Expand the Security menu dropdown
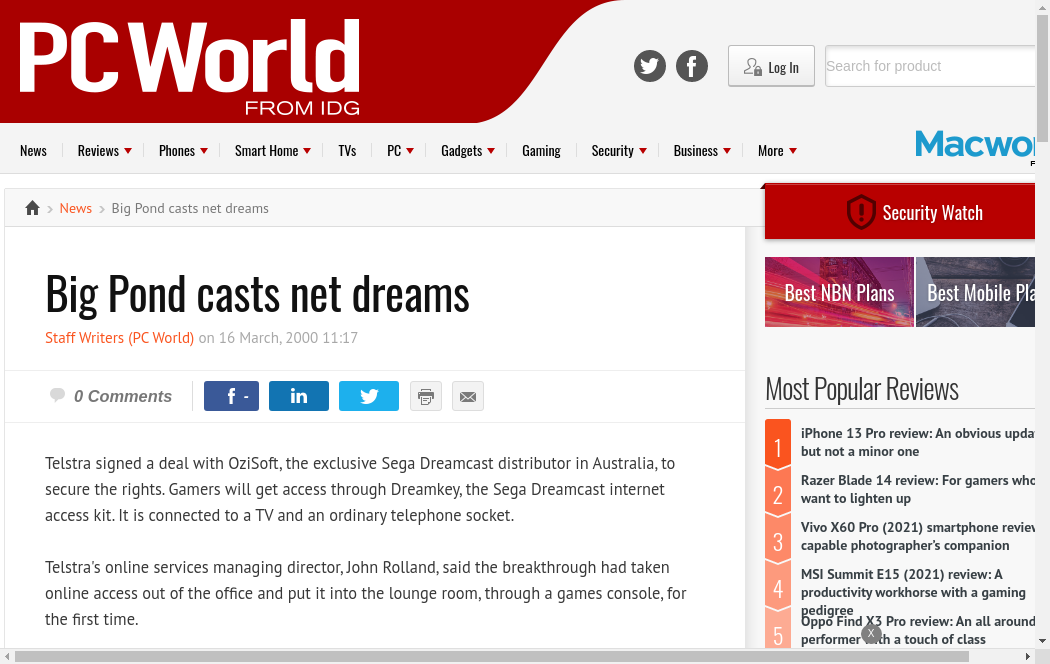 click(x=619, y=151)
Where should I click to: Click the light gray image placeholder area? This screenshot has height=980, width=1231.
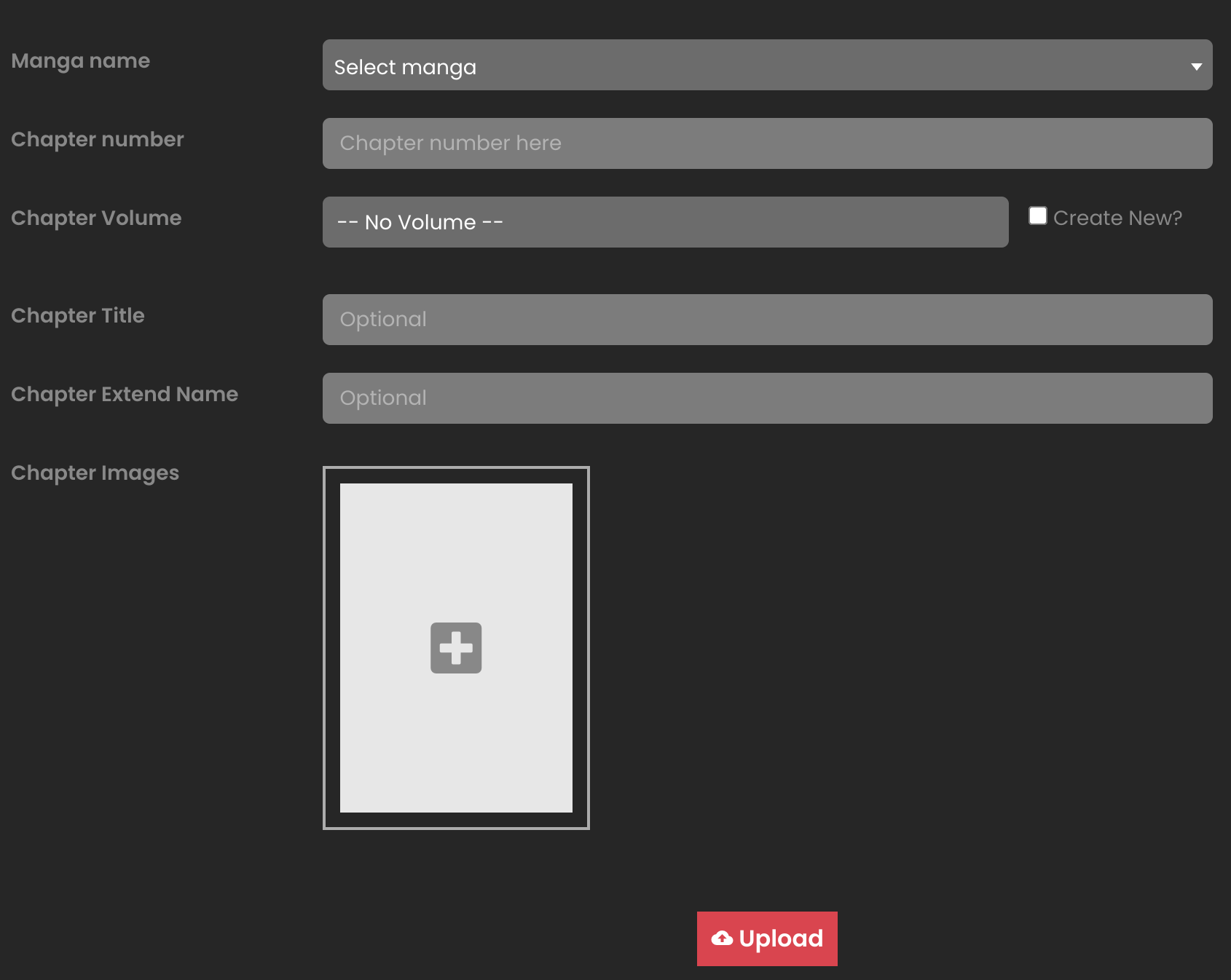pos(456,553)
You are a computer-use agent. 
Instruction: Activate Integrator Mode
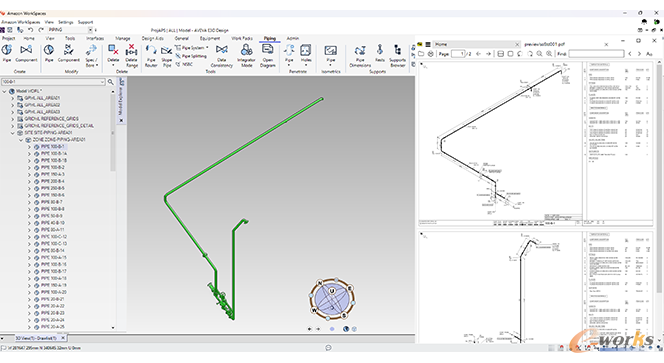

=======

• Task directions:
Output the line that contains "Where should I" and every subsequent line through the end of the entries, exactly as given, without pictures.

• Expected answer:
Where should I click to: Click the light gray image placeholder area? This screenshot has height=980, width=1231.
pos(456,553)
You are a computer-use agent. 
Instruction: Activate Integrator Mode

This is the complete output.